--- Item position entries ---
- - -

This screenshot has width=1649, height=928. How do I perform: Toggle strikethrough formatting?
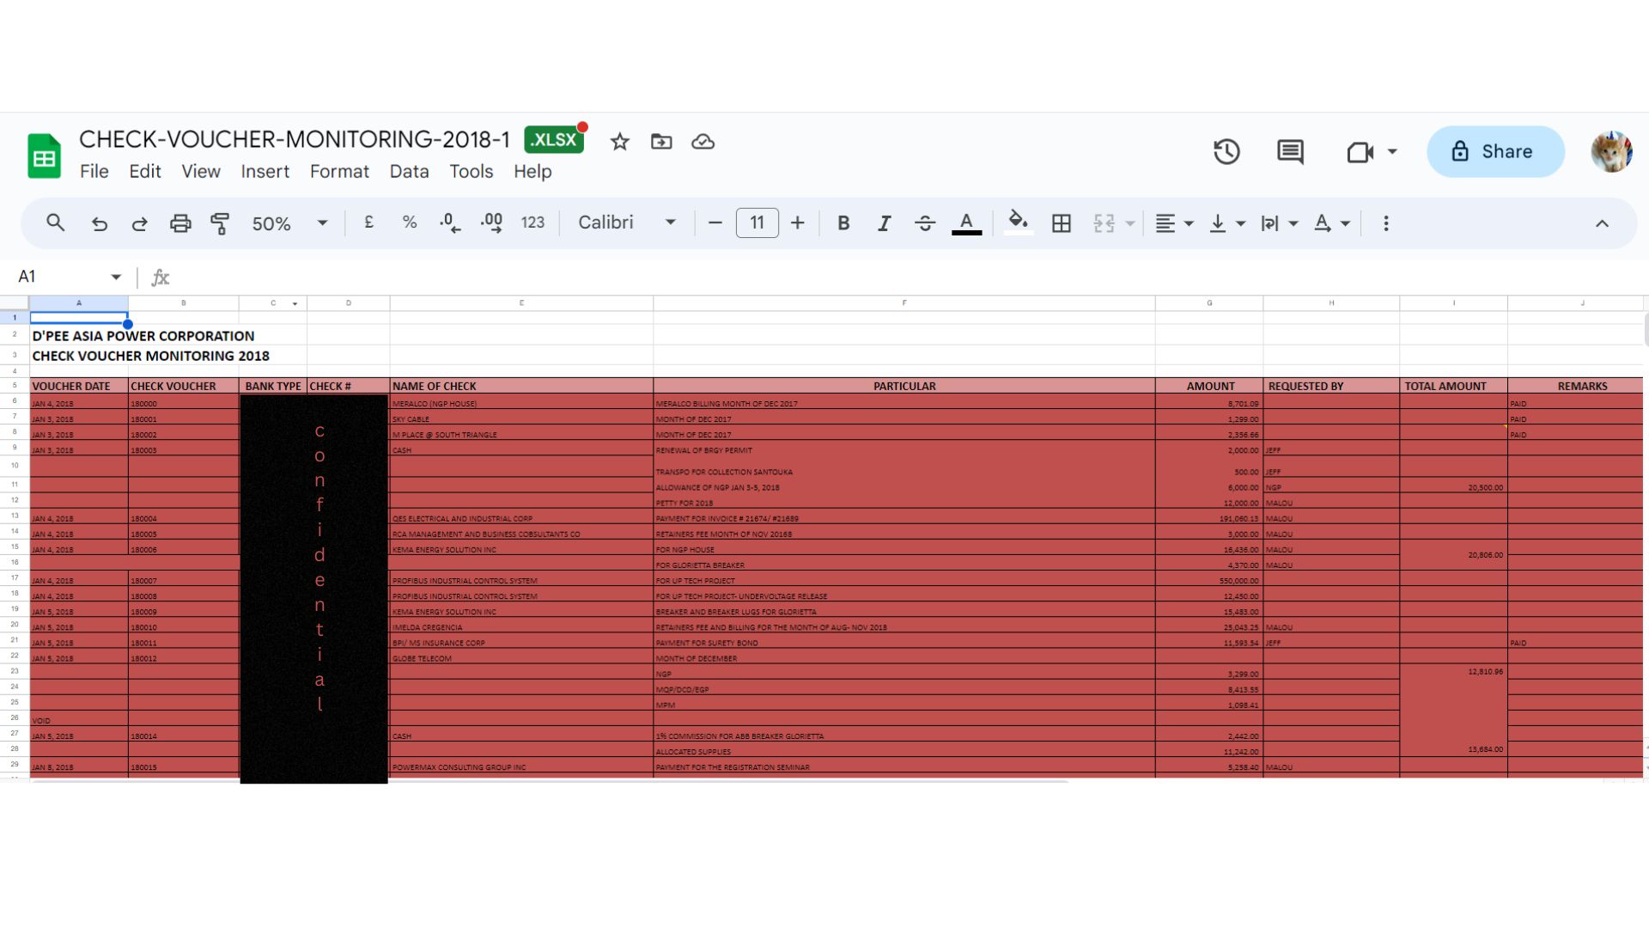click(925, 223)
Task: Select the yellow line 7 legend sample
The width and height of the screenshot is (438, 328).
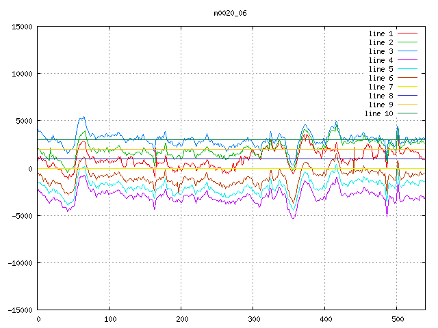Action: pyautogui.click(x=407, y=87)
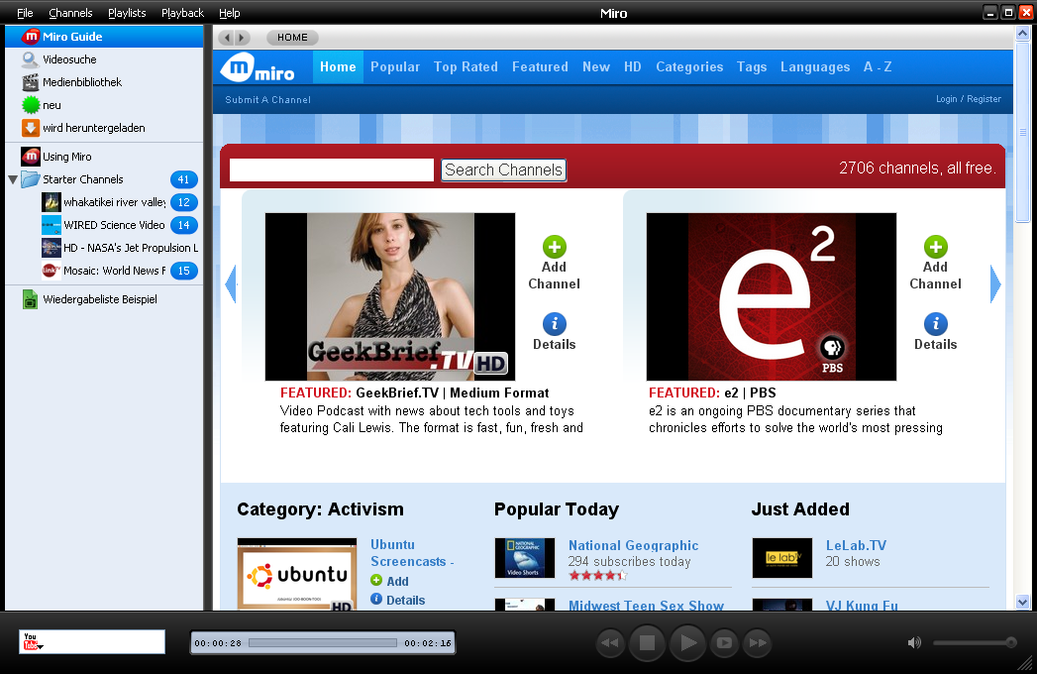Open Videosuche in the sidebar
Viewport: 1037px width, 674px height.
coord(69,59)
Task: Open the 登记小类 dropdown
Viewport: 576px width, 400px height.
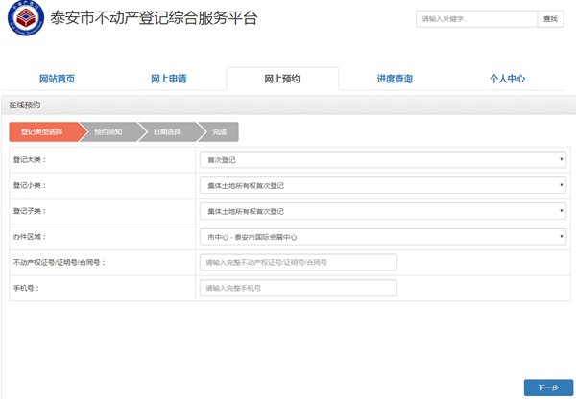Action: pos(383,185)
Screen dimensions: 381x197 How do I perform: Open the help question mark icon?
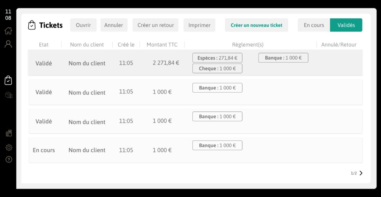point(9,159)
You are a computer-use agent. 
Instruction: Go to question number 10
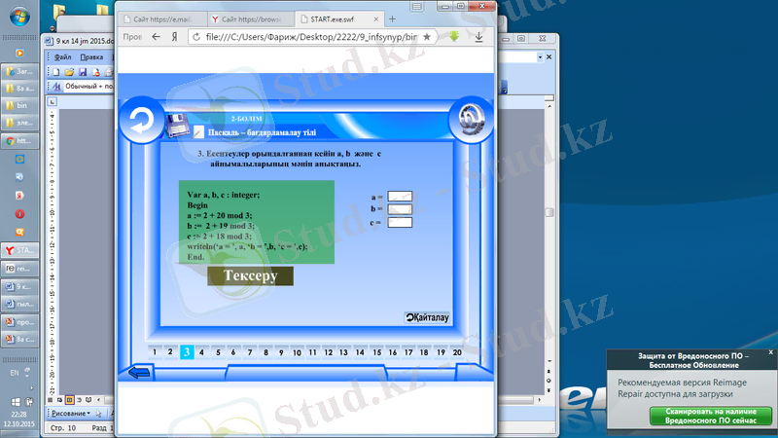pos(298,352)

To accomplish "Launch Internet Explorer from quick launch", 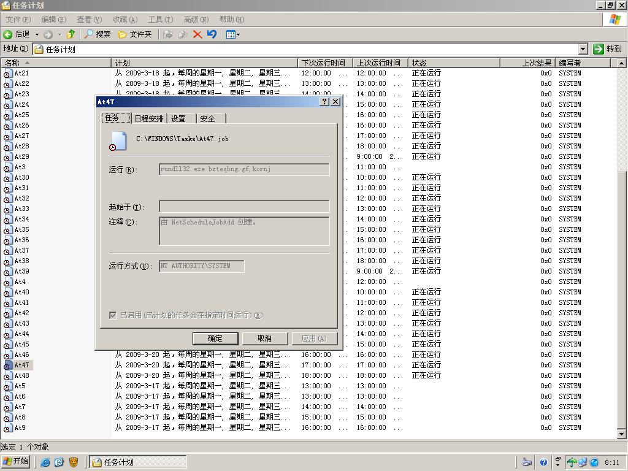I will coord(45,462).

- - -

--- Problem to solve ---
State how many lines of the records above contain the word "width", giving only the number.

--- The output ---
4